Student Artist Spotlight: Lucy Spangler
Lucy Spangler is a journalism major at Emerson College, graduating in 2025. This interview was conducted by Saela Phillips, a VMA major and marketing fellow at Emerson Contemporary.
1. What is your medium?
My mediums are copics and micron markers. Copics are alcohol-based markers, and they blend really well together and have a lot of vibrant colors. I also use micron markers, which are a type of pen that comes in different sizes, and they don’t bleed into the copics when I use them.
2. Where do you draw your inspiration from?
I get a lot of my inspiration from manga artists like Junji Ito, Shuzo Osashimi, Hajime Ueda, and Ino Asano just with the styles and the way that they incorporate psychedelic/horror imagery in an uncanny valley sort of way. There’s a few others but those are the main ones.
3. When did you start your artistic journey?

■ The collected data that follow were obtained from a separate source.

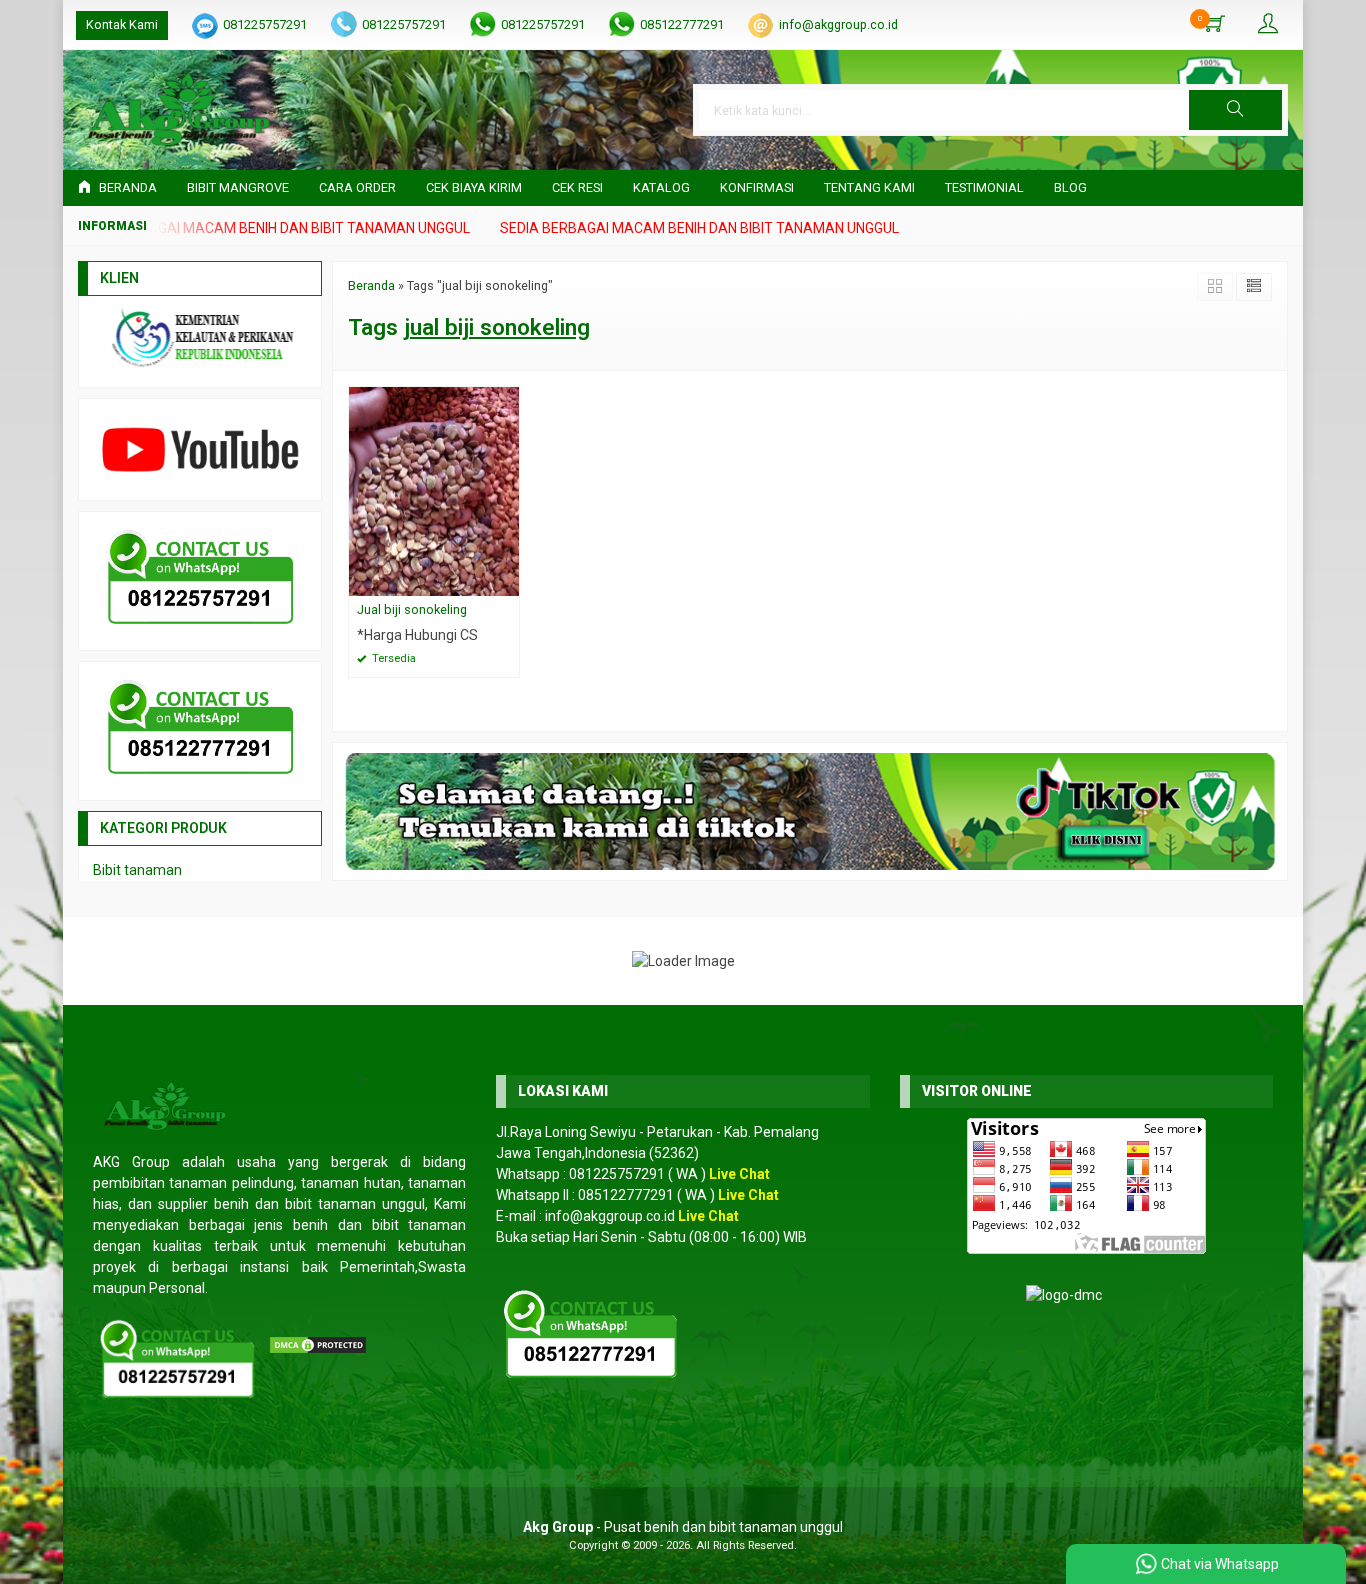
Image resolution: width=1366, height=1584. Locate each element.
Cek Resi (577, 187)
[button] (1235, 110)
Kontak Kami (122, 24)
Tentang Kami (869, 187)
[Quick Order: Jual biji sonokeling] (507, 580)
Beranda (126, 187)
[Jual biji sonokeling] (434, 490)
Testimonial (984, 187)
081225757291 (265, 24)
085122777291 (682, 24)
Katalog (661, 187)
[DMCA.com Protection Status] (318, 1344)
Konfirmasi (757, 187)
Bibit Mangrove (238, 187)
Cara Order (357, 187)
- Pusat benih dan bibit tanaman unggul (683, 1527)
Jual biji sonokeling (412, 609)
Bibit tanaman (137, 870)
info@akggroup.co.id (838, 24)
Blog (1070, 187)
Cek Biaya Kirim (474, 187)
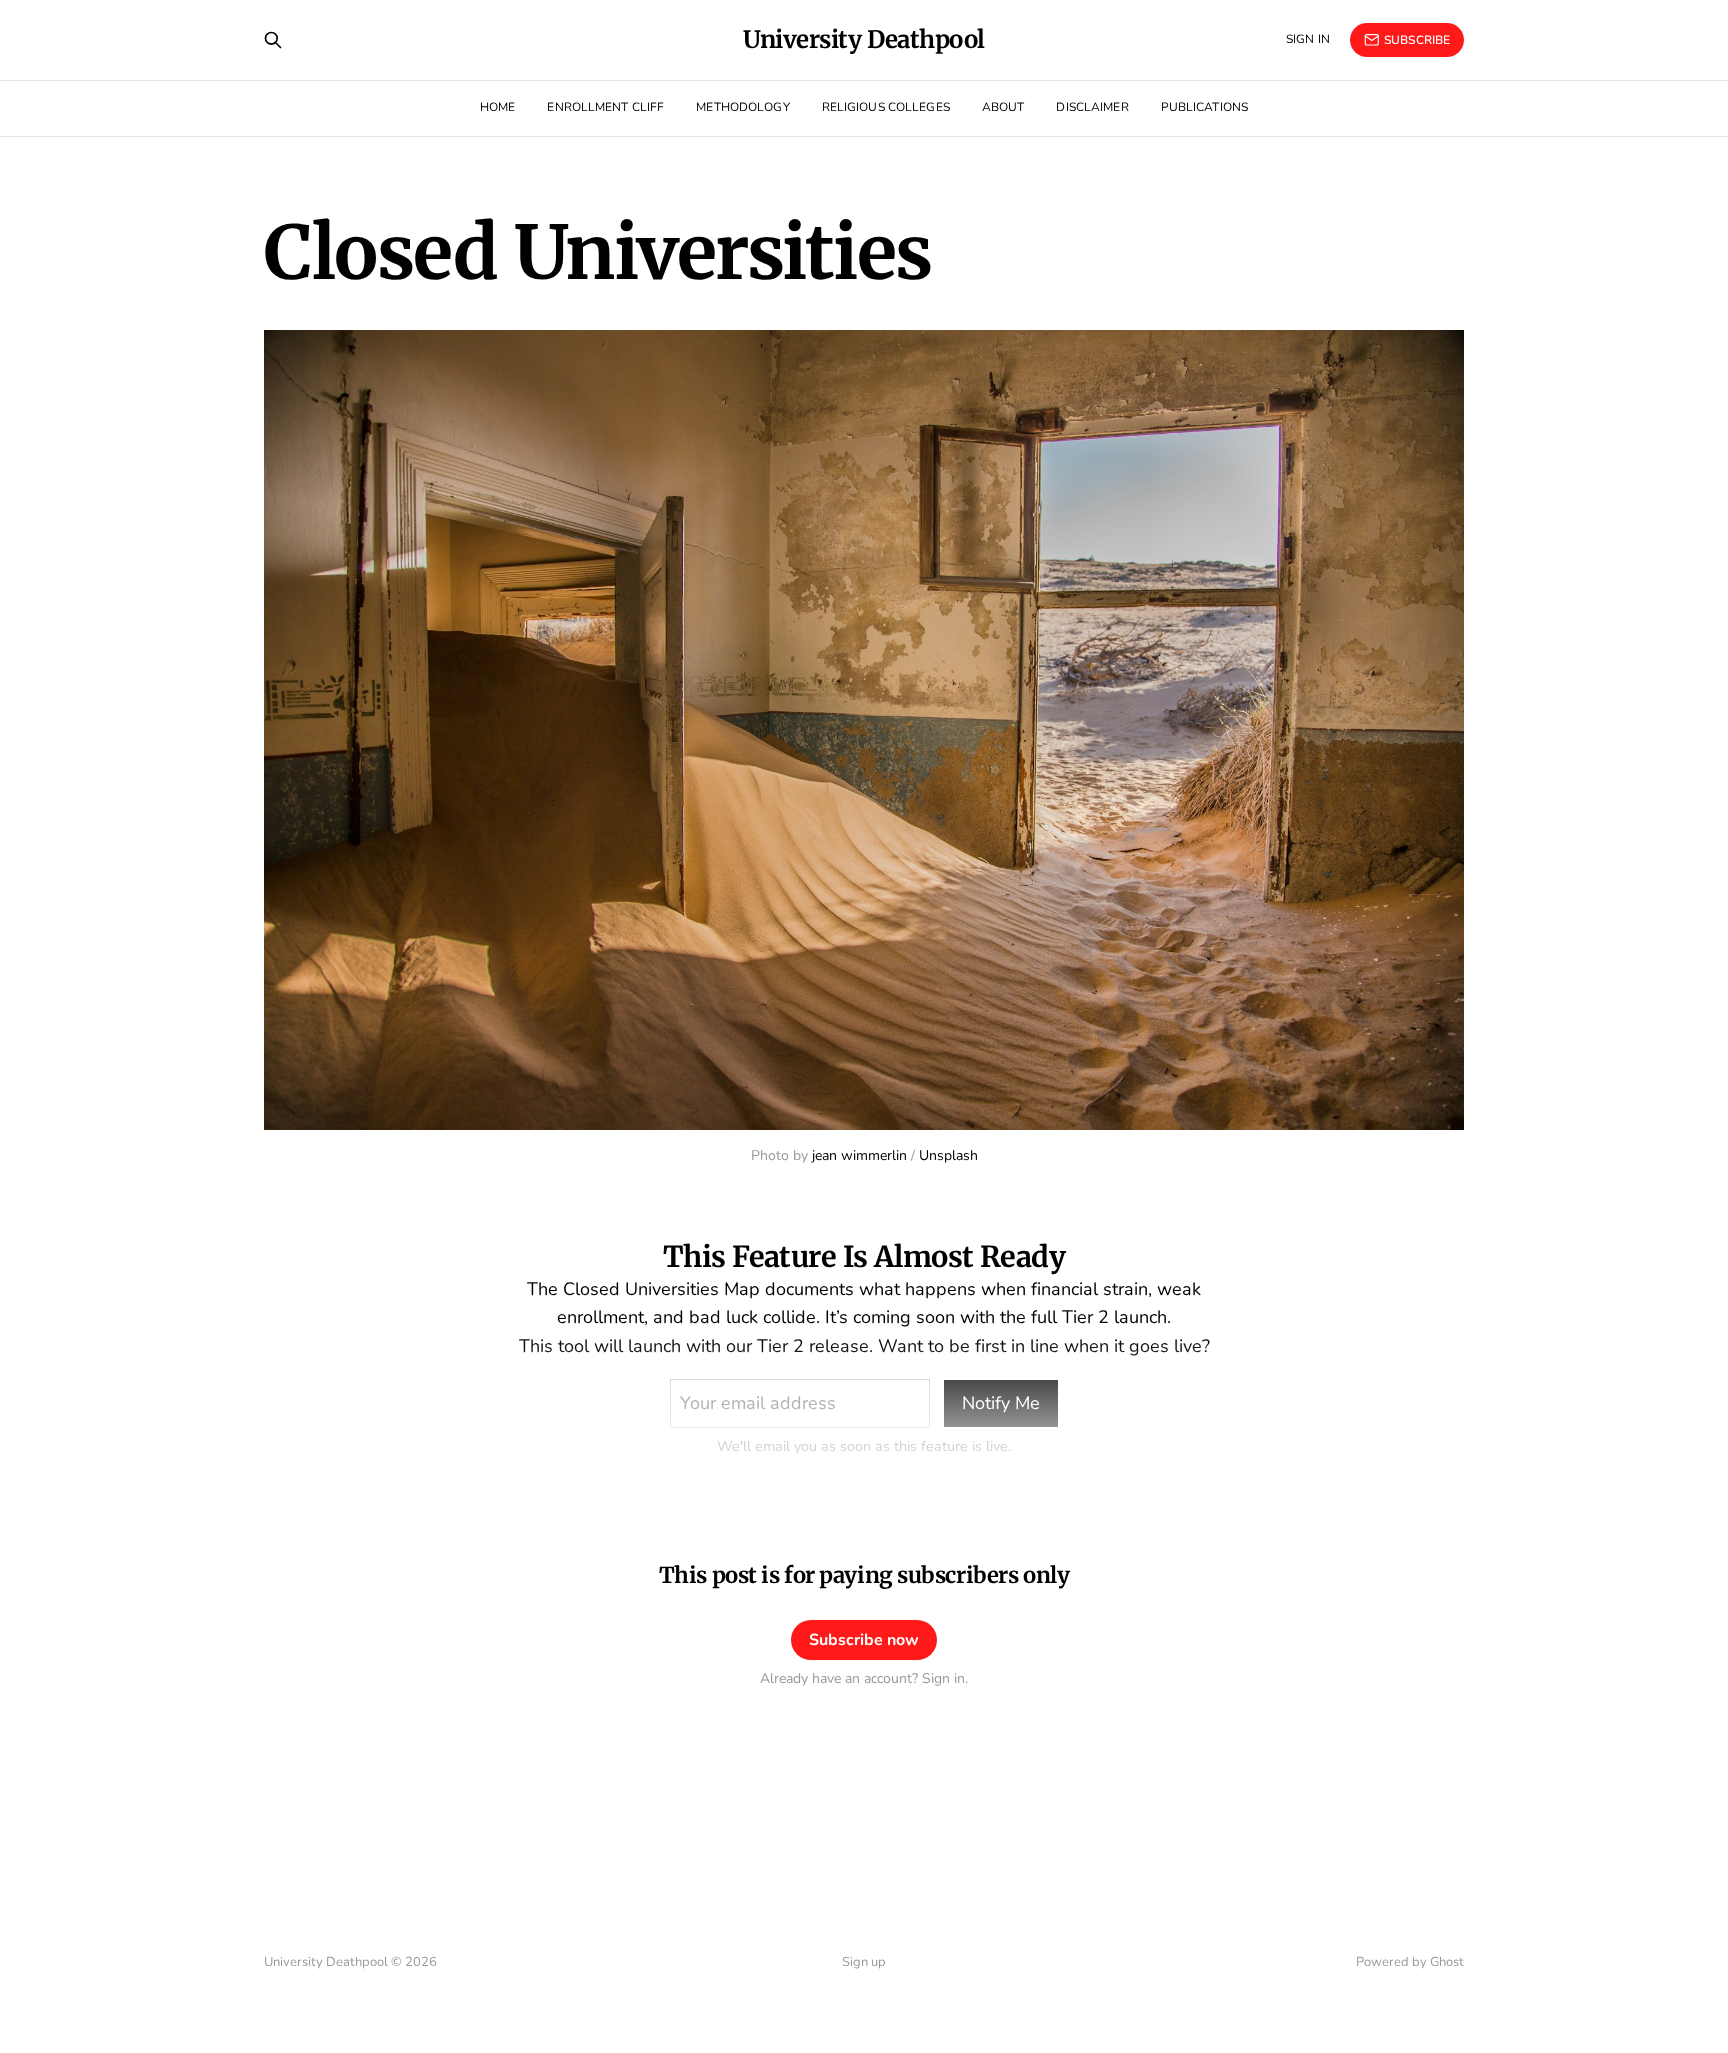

I’ve been doing art pretty much my whole life. When I was a toddler, my mom would put me in front of a kiddie easel, and I’d just paint for hours. In elementary school she put me in art classes and that was when I really got into it. I kind of fell away from art for a while in high school, but in my junior year, I started falling back into it, and I’ve been drawing pretty consistently ever since. I had a really good art teacher who taught me everything I know about drawing profiles. Aside from that, it’s just practice and then a lot more practice after that.
4. What does your creative process look like when working on a new project?
Usually if I’m not making a fan art or some form of commission, my process can be very informal. Most of the time what happens is I’ll be feeling a lot of stress or negative emotions, and I’ll start working on a sketch as a way to get some of it out. Sometimes I’ll use Pinterest as a source for reference photos, but other times I’ll use myself as a reference and go from there. Once the sketch is done, I’ll go over it with micron pens and ink it. Then once that dries, I work with the copics slowly in layers. If I’m being honest, sometimes I just see something cool on TikTok or Instagram and think “That’s cool. I’ll draw it.”
5. Tell me about the meaning behind your work.
Usually it’s either just me drawing out whatever I’m feeling at the time of the sketch, or just an image popping into my mind. It’s pretty vague, but I really above all else just want to make cool shit and have a good experience working on it. If I end up with something that makes me happy to look at then that’s all I care about.
6. Who is your audience for your work? What do you hope they feel, take away, learn, etc. from your work?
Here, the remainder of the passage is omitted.